Béchar - Sid Ahmed Benmoussa Moulay Kerzaz

KERZAZIA, FONDÉE PAR LE CHÉRIF AHMED BEN MOUSSA-EL-HASSANIMOULEY-KERZAZ



KERZAZIA, FONDÉE PAR LE CHÉRIF AHMED BEN MOUSSA-EL-HASSANIMOULEY-KERZAZ
(Né à Kerzaz vers l’an 907-908 de l’hégire, 1502 de J. C.,mort en 1016 de l’hégire, 1608 de J.-C.)
Au Sud du monastère de Khenatza, sur la route que suivent les caravanes pour aller au Touat, s’élève la zaouïa mère de la confrérie des Kerzazïa.
Le patron de cette corporation, Cheikh Ahmed ben Moussa-el-Hassani-Mouley-Kerzaz, fut, lui aussi, un de ces chorfa sahariens sanctifiés par leurs bonnes oeuvres; ses doctrines étaient celles des Chadelïa dont il était moqaddem ; son maître spirituel, le célèbre.
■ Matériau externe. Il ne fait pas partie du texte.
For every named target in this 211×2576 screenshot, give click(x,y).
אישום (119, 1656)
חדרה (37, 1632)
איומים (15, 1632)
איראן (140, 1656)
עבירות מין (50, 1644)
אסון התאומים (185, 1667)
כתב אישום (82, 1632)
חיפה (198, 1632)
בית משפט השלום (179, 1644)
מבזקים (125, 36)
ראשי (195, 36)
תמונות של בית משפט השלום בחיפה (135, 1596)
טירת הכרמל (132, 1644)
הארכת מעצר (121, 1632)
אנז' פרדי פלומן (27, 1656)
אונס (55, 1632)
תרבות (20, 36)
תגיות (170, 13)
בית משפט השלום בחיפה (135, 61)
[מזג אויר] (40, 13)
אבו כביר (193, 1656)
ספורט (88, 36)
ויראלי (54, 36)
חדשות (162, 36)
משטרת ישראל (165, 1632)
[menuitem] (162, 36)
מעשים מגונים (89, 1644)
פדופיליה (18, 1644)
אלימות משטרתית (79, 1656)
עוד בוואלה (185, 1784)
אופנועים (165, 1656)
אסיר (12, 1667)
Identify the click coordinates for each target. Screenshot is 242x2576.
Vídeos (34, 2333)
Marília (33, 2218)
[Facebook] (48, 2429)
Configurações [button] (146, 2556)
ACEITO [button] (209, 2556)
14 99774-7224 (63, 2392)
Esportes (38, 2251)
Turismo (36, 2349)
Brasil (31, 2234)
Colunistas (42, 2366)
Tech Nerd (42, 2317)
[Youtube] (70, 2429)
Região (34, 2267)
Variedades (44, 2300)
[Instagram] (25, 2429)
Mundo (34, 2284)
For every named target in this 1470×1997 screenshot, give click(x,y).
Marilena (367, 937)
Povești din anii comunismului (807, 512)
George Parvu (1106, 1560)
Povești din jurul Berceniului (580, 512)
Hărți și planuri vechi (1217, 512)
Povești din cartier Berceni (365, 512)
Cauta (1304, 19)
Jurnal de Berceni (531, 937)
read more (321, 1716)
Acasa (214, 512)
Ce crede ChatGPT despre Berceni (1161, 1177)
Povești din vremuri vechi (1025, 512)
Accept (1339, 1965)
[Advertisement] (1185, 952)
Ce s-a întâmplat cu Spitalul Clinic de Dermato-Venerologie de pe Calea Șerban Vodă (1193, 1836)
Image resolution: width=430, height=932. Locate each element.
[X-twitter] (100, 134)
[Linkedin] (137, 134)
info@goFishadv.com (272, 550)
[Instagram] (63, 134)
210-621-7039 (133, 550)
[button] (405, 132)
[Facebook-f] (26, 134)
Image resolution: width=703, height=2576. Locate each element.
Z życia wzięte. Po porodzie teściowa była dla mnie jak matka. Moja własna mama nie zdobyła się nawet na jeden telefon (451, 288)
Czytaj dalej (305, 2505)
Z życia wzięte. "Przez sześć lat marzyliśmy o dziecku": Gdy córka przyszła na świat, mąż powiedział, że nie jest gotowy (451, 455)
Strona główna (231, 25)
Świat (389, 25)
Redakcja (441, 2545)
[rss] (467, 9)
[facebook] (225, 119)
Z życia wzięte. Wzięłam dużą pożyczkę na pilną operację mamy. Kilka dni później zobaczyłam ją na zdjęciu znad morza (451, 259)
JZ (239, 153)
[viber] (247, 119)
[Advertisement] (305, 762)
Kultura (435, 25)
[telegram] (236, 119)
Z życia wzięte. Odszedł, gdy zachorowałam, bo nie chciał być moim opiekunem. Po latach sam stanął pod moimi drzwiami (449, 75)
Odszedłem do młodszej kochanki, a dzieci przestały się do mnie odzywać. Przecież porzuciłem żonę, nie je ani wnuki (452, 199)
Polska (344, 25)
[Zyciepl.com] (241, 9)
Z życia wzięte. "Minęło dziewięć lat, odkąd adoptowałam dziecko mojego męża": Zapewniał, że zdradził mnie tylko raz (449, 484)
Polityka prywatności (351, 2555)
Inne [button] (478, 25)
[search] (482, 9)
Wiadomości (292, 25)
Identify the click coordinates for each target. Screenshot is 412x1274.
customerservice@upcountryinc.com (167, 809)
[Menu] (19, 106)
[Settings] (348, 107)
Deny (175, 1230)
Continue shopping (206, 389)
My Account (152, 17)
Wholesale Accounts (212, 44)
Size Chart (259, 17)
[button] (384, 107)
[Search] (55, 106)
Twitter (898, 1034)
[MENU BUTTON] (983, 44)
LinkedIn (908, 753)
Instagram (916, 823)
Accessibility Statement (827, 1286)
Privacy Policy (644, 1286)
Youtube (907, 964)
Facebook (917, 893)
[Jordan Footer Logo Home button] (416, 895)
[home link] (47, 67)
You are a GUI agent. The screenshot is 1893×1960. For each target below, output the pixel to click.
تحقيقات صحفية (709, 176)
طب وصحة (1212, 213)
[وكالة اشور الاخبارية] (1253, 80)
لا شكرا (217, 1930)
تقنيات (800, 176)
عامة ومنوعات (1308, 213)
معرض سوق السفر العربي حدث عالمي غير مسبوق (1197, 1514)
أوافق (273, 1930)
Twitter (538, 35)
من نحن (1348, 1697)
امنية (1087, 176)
Si Ahmed ben Youcef-el-Miliani, et son initiateur, Ahmed ben Abderrahman-es-Saheli.
De descendance idrisienne, il possédait, en outre, le don des miracles et, naturellement, Dieu lui confia la mission de fonder une confrérie à son vocable.
La chaîne de ses appuis mystiques est celle des Chadelïa proprement dits ; ses successeurs dans l’ordre spirituel et temporel furent : Mohammed ben Djerad, A’bderrahman-et-Hamzaoui, A’bderrahman ben Feldja, Mohammed ben A’bderrahman, Mohammed ben Mohammed-Mouley-el-hadj, El-Kebir- Hassoun ben Mahammed, A’li ben Hassoun, Mohammed ben Abdallah-Mouley- Djema’a, Mohammed ben Mohammed ech-Chérif-et-Touati, Mohammed A’li ben Mohammed, Mohammed ben A’li ben A’bderrahman, El-Kebir ben Mohammed, Sid-A’hmed ben Sid-el-Kebir-ben-Hadjaja, Si A’hmed ben Kebir, Si A’bderrahman ben Mahammed, chef actuel de la confrérie.
Les principes humanitaires du grand cheikh Mouley-Kerzaz étaient aussi développés que ceux du fondateur des Zianïa, mais ce dernier s’était attribué le rôle de patron des Berbères sédentaires et des nomades sans distinction, tandis que Cheikh-Mouley-Kerzaz se proclama le protecteur des populations qsouriennes victimes des Touareg pillards.
Sa zaouïa, asile inviolable des malheureux et des persécutés, s’opposait, comme un rempart, aux incursions des nomades.
Ses héritiers sont demeurés fidèles à ses traditions et la zaouïa de Kerzaz est encore aujourd’hui, le refuge des habitants des Qsours, en cas de troubles, et la maison du pauvre, de l’indigent et du malheureux, en tout temps.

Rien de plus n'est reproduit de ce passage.